Mais le Mal, si sommairement défini (un seul homme), reste en réalité un mystère insoluble, une force qui ne peut s’anéantir absolument ; et la démence le privilège des fous, des illuminés, seuls capables d’appréhender et de comprendre un monde qui ne ressemblerait plus à rien, sinon à une jungle brumeuse et sans fin, un tumulte dantesque, mythique, bouillonnant de sang et d’obscénités. "And all the children are insane…", scande Morrison de sa voix camée. Mais c’est le film en entier qui semble insane, halluciné et envoûté, à l’image, on le sait, d’un tournage infernal qui fut surtout une véritable épopée cinématographique.
Aventure pleine de bruit et de fureur, critique sur l’engagement militaire américain au Vietnam, Apocalypse now dépasse vite ces statuts imposés pour se transformer en une odyssée allégorique sur la découverte de soi, une réflexion sur les ravages de la guerre, intimes comme universels. Remontant un fleuve en patrouilleur jusqu’au repère secret de Kurtz, Willard et son équipe vont faire plusieurs rencontres, témoignages délirants et cauchemardesques de la débâcle d’un conflit inutile, et parmi lesquelles l’omniprésence du colonel félon se propage, se devine jusqu’à un point brûlant. Dans l’ombre des arbres, des lianes et des fougères, dans la chaleur et la puanteur absorbées, Kurtz se fait désirer, mobilise toutes les pensées, cristallise toutes les peurs.
Et Coppola de nous faire languir, parvenant, dans l’impatience et la fébrilité d’une rencontre cathartique, promise à tant d’ardeurs, à tutoyer la réalité du désordre précisément humain.
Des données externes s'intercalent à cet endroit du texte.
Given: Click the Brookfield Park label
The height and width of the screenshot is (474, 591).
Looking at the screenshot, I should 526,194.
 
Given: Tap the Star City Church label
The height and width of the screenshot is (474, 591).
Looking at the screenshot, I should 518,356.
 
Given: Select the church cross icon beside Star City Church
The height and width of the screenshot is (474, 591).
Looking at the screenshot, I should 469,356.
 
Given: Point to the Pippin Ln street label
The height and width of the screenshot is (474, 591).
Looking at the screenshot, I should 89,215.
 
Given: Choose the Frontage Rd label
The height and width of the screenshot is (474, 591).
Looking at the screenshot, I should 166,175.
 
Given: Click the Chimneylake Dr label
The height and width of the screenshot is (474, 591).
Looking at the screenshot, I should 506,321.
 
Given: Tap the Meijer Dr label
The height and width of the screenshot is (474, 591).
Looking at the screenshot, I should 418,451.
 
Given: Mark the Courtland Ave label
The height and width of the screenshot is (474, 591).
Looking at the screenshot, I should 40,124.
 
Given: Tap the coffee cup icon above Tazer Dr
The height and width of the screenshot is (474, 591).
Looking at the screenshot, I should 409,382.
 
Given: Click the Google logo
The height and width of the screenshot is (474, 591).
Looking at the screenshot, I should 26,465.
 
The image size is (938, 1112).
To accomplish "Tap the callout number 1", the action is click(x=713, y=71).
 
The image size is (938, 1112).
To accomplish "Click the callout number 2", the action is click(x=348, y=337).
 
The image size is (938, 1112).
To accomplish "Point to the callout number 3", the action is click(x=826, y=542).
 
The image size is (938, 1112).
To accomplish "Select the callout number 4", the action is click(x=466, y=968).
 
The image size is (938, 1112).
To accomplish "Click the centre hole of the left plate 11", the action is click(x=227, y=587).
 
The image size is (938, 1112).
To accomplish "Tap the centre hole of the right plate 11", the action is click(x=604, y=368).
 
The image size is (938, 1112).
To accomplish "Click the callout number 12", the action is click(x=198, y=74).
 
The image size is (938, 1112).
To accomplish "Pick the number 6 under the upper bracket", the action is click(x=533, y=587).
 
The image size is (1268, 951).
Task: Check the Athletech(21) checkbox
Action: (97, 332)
Quand, au terme de son périple, Willard parvient aux entrailles de la folie, au cœur d’un empire fait de corps pendus, de têtes coupées et de miasmes pestilentiels, l’apparition de Kurtz, magistrale, relève partiellement du fantasme assouvi, de la jouissance psychique. À travers la pénombre coruscante, Brando, aussi déraisonnable que son personnage, monologue sur les gardénias, psalmodie sur la vérité de l’Homme, et chacun de ses mots vibrent d’une certitude, chaque silence d’une évidence, chaque phrase d’une connaissance convulsée.
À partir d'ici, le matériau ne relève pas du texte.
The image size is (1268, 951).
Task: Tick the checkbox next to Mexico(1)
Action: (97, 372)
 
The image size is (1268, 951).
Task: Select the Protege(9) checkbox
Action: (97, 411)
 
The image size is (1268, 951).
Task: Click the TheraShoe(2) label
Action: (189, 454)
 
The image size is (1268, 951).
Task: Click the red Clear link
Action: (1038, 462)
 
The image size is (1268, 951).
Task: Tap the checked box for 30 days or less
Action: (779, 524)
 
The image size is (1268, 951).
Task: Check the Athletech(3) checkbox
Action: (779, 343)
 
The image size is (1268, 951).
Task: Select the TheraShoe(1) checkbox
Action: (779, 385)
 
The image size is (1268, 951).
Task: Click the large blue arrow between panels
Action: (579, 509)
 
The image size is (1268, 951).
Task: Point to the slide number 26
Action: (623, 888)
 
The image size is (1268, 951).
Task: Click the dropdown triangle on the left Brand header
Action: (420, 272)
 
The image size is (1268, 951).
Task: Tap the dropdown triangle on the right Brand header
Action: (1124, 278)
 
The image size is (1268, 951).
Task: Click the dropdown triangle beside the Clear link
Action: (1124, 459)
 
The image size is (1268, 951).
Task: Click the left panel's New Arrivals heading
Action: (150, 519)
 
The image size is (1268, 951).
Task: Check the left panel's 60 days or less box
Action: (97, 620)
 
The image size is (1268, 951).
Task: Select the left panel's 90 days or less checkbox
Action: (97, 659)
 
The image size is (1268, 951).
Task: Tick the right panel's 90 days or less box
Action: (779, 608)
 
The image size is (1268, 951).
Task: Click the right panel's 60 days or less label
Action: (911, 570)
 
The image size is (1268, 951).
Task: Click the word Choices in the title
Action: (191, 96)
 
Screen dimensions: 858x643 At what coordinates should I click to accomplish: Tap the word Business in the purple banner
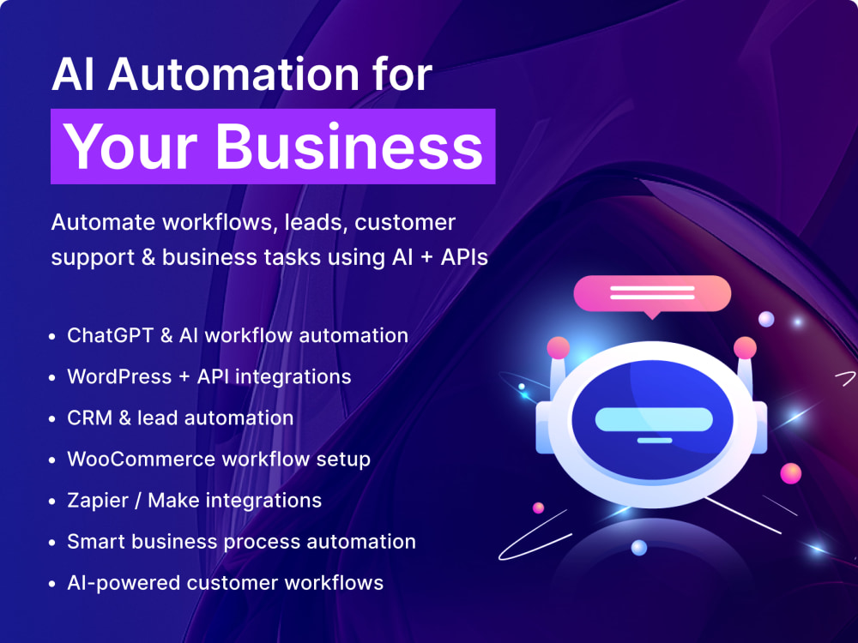coord(350,147)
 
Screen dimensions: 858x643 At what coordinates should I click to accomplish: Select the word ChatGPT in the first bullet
coord(110,335)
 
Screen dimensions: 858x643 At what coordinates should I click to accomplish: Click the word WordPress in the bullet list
coord(119,376)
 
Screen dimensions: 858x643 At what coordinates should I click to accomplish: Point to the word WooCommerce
coord(142,459)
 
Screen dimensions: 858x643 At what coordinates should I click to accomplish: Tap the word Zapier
coord(98,502)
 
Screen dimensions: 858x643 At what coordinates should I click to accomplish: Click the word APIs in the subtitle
coord(464,257)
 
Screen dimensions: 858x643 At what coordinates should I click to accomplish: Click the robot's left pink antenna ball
coord(559,348)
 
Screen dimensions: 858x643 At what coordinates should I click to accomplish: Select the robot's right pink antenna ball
coord(745,348)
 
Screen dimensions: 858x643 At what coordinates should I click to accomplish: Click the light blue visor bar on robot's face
coord(654,419)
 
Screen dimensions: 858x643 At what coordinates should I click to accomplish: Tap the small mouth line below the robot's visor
coord(655,440)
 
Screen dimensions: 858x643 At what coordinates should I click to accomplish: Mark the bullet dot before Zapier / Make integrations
coord(52,502)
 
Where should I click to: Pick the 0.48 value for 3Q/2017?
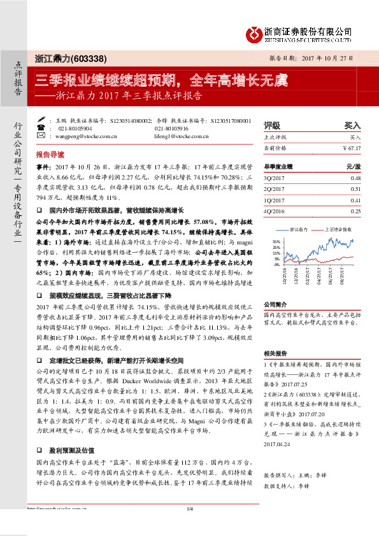coord(355,178)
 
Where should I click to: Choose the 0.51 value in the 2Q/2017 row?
coord(355,189)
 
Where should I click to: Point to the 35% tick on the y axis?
coord(276,242)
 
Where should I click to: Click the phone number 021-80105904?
coord(75,128)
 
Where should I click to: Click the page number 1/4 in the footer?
coord(189,526)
Sa mise à mort, parallèlement à celle d’un buffle, est un opéra sacrificiel, et son agonie retentit des beautés d’une canonisation, c’est une délivrance originelle, follement sauvage. Et quand l’apothéose décroît et se meurt, que la musique n’est plus qu’un râle immonde, que reste-t-il du film ? Qu’y a-t-il encore à croire, à espérer ? Des rizières pulvérisées, des ténèbres écloses, un gouffre vertigineux duquel s’élève, et revenant à nos mémoires, la voix de Kurtz entendue pour la première fois au début du film sur une bande enregistrée et qui murmurait, comme dans un rêve : "J’ai observé un escargot ramper sur le fil d’un rasoir. C’est mon rêve, c’est mon cauchemar. Ramper, glisser le long de la lame d’un rasoir… et survivre".